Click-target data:
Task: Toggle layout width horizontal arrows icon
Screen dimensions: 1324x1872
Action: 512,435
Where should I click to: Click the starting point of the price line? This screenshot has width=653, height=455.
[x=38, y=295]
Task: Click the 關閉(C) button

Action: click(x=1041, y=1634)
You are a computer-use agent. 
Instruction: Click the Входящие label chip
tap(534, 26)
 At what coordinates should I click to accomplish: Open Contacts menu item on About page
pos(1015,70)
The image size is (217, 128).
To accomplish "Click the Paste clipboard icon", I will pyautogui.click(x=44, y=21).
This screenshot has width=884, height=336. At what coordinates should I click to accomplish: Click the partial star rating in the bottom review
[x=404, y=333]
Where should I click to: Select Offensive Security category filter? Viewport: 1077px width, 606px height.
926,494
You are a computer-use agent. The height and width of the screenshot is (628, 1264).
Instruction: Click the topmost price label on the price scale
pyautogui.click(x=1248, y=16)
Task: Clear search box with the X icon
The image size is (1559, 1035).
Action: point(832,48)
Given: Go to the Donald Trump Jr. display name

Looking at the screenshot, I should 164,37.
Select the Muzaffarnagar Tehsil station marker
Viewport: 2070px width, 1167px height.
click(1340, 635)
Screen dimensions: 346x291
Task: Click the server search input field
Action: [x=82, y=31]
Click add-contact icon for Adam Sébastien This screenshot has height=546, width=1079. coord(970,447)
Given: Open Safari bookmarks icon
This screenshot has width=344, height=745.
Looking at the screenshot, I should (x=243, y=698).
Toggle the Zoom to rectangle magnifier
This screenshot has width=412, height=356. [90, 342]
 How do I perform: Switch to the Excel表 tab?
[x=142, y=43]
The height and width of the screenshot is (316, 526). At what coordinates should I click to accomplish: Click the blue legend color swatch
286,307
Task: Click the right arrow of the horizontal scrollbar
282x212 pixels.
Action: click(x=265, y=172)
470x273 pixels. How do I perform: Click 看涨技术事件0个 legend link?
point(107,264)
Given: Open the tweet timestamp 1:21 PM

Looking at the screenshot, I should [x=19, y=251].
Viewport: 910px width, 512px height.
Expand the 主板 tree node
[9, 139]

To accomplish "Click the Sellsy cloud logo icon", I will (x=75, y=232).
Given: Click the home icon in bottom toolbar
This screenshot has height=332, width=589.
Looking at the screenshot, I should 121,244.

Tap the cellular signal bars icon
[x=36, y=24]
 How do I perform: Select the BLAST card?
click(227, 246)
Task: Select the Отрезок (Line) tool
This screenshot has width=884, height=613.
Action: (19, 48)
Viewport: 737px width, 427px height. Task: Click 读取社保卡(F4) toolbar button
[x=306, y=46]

THE EXERCISE: Which lines in the records above contain the word "pixels"? Pull out each of those lines in full.

OUTPUT FOR THIS EXERCISE:
282x212 pixels.
470x273 pixels. How do I perform: Click 看涨技术事件0个 legend link?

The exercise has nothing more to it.